I interpret G. L. c. 265, § 25, to prohibit police officers from using or threatening to use the actual power or apparent authority vested in them to compel any person to act against his or her will. Thus, Kerr’s conviction should stand. The authority that Kerr exerted over Sullivan was not derived from a legally conferred power; it was derived from the authority of the uniform and the badge as well as the respect most citizens confer on a police officer. It was reasonable for Sullivan to believe that Kerr had the authority to arrest him if he did not obey Kerr’s commands. Because there was sufficient evidence from which the judge could have found that Kerr threatened to use his police (apparent) authority against Sullivan if the latter did not turn over his keys, I would affirm the conviction and the Superior Court judge’s denial of the motion for a required finding of not guilty.

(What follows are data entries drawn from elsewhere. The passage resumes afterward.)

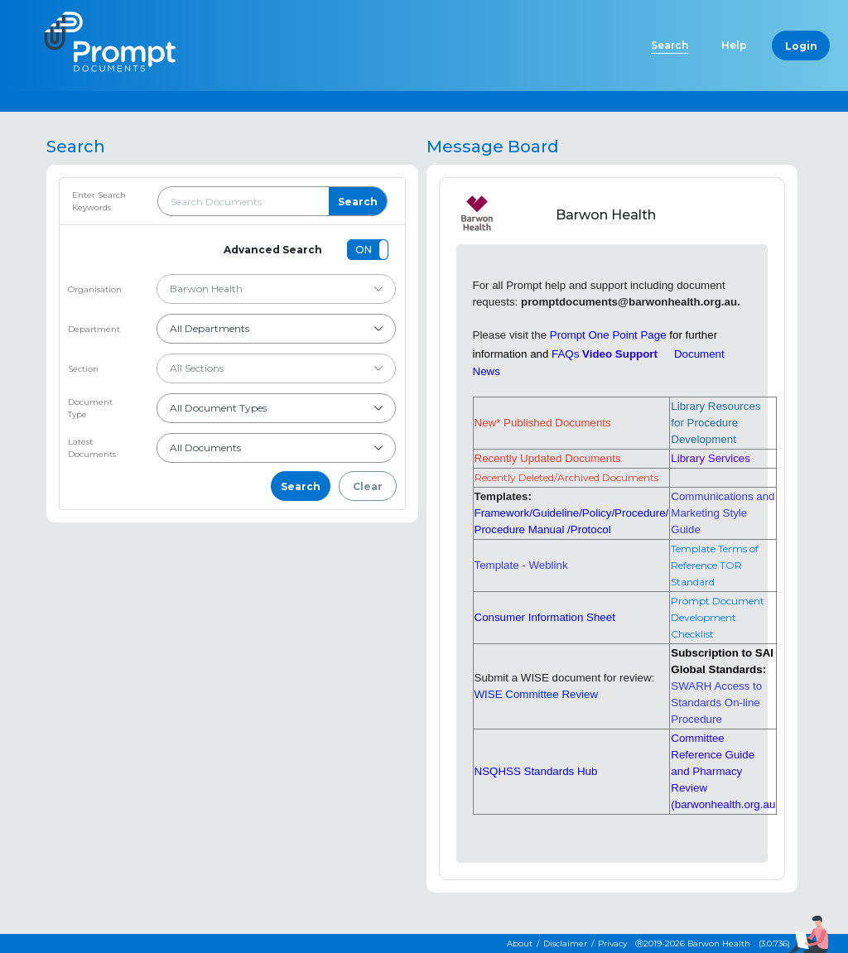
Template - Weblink (521, 565)
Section (83, 368)
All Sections (276, 368)
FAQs (565, 354)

The court asserts that “[t]he statute is clear on its face that an officer must threaten to use a power or authority that is actually vested in him, a threat that he actually has the power to carry out. If the officer does not in fact have the power which he threatens to use, then under the plain meaning of the statute, he is not guilty of a violation.” Ante at 286.
The fact that the statute requires the power or authority to be “vested” does not detract from this conclusion. The verb “to vest,” according to Webster’s, means “[t]o clothe (with authority, power, or the like).” Webster’s New Collegiate Dictionary 948 (2d ed. 1953). A police officer certainly can be “clothed” with apparent authority even though he or she may not actually possess a de jure power. The authority may be vested or clothed by virtue of a badge or uniform, see G. L. c. 41, § 98 (police officers may carry authorized weapons within the Commonwealth); c. 41, § 98C (police officers required to wear badge, tag or label with identification number or name), and the public is required to defer to that authority, see G. L. c. 90, § 21 (police officer authorized to make an arrest may arrest motor vehicle operators whose licenses have been revoked provided that officer is in uniform or displaying badge); G. L. c. 90, § 25 (any person who refuses to stop automobile when signalled by a police officer in uniform or conspicuously displaying badge shall be punished); G. L. c. 89, § 7A (no person may obstruct police vehicles or vehicles bearing official police department designation at or on the way to a fire); G. L. c. 89, § 7B (police vehicle responding to emergency may drive in excess of speed *290limit). Indeed, in some cases, we require submission to a police officer’s apparent authority even if he or she does not possess actual power. See Commonwealth v. Moreira, 388 Mass. 596 (1983) (a person must submit to an arrest accomplished without excessive force by a police officer even if the arrest is unlawful). Therefore, it is clear that police may be vested with apparent authority as well as actual power.